This is the mail archive of the
gcc@gcc.gnu.org
mailing list for the GCC project.
inconsistent gcc performance on this code
- From: Jason Papadopoulos <jasonp at boo dot net>
- To: gcc at gcc dot gnu dot org
- Date: Sun, 18 Jul 2004 12:02:43 -0400
- Subject: inconsistent gcc performance on this code
Hopefully someone can point out what I'm missing.
I'm using stock gcc 3.4.1 compiled from source on an
opteron system, and am experimenting with automatically
generated C source to perform very large convolutions.

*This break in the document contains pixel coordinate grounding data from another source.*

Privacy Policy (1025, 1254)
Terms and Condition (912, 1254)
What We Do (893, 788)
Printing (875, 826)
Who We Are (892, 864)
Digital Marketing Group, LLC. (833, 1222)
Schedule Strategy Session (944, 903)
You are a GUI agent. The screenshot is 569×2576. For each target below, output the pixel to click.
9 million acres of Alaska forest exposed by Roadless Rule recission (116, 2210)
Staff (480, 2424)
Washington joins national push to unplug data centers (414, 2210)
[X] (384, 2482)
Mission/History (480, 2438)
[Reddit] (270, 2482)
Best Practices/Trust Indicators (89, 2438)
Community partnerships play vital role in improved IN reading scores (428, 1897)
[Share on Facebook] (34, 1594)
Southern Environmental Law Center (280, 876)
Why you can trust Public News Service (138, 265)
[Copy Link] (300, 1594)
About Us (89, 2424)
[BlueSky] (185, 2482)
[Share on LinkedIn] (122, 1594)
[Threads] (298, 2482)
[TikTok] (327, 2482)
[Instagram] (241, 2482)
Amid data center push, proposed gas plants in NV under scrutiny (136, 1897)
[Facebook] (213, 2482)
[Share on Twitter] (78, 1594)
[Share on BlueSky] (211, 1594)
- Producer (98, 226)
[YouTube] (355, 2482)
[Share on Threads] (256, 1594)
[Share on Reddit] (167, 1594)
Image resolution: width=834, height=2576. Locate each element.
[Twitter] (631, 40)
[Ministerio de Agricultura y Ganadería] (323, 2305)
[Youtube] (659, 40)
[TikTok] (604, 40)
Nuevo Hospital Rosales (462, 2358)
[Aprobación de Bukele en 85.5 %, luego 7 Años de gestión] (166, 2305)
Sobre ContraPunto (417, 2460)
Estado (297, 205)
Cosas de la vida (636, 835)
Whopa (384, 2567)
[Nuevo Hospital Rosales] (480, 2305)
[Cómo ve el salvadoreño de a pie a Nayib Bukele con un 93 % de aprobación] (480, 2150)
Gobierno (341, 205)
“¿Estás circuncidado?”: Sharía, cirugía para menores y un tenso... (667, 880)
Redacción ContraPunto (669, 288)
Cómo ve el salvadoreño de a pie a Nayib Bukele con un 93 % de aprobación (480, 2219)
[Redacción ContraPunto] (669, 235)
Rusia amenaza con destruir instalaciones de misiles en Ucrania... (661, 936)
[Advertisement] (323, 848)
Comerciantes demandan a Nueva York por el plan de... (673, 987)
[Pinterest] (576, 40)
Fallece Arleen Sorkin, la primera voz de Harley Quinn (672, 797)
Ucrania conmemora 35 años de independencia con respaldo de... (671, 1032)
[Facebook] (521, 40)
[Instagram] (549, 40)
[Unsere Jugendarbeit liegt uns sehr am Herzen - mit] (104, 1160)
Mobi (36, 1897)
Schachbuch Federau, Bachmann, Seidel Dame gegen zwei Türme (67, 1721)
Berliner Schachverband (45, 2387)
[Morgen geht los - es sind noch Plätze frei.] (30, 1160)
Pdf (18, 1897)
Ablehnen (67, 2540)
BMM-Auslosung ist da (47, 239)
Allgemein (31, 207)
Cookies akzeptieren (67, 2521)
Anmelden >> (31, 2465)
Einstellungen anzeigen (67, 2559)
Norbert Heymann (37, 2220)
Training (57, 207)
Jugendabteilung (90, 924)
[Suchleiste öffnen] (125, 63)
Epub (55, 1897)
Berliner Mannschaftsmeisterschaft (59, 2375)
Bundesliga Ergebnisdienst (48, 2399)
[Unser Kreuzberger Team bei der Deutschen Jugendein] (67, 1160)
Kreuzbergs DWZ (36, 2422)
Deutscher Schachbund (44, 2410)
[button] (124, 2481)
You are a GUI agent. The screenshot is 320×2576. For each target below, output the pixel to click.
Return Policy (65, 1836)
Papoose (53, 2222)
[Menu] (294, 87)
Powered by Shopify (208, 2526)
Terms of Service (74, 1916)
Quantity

www.boo.net/~jasonp/fgt.tar.gz contains two source files,
fgt5a.c and fgt5b.c; each contain automatically generated
code that computes a 32-point fast Galois transform (think
of it as a 32 point FFT where the elements are 64-bit
integers reduced modulo a 61-bit prime). Both files
generate the same answers, and perform the same arithmetic
in the same order. Both cases have one function with a
single basic block that does a massive amount of arithmetic
on a very large set of automatic variables. Both functions
also use inline assembly to access the 64bit->128bit multiply
on the opteron.
Compiling fgt5b with '-O3 -fomit-frame-pointer' generates
code that runs ~20% faster and is ~25% smaller than fgt5a.
The only difference between the two files is that 5a
writes each result to a different variable, while 5b
sometimes reuses the same set of 8 variables for common
(temporary) operations.
I'm trying to understand why there's a difference here,
essentially as a result of picking different variable names.
The number of variables is not the root cause; I've produced
other versions of this code that attempt to minimize the
number of declared variables, and that code is also slow.
-fnew-ra does a uniformly worse job.
Are there any heuristics that I can use to nudge gcc's
register allocator into doing a better job on code like this?
I would have thought that the compiler could figure out for
itself how best to conserve registers. The FFTW library used
to have the same problem; disabling the second scheduling pass
made FFTW 30% faster and half the size.
Any help appreciated.
jasonp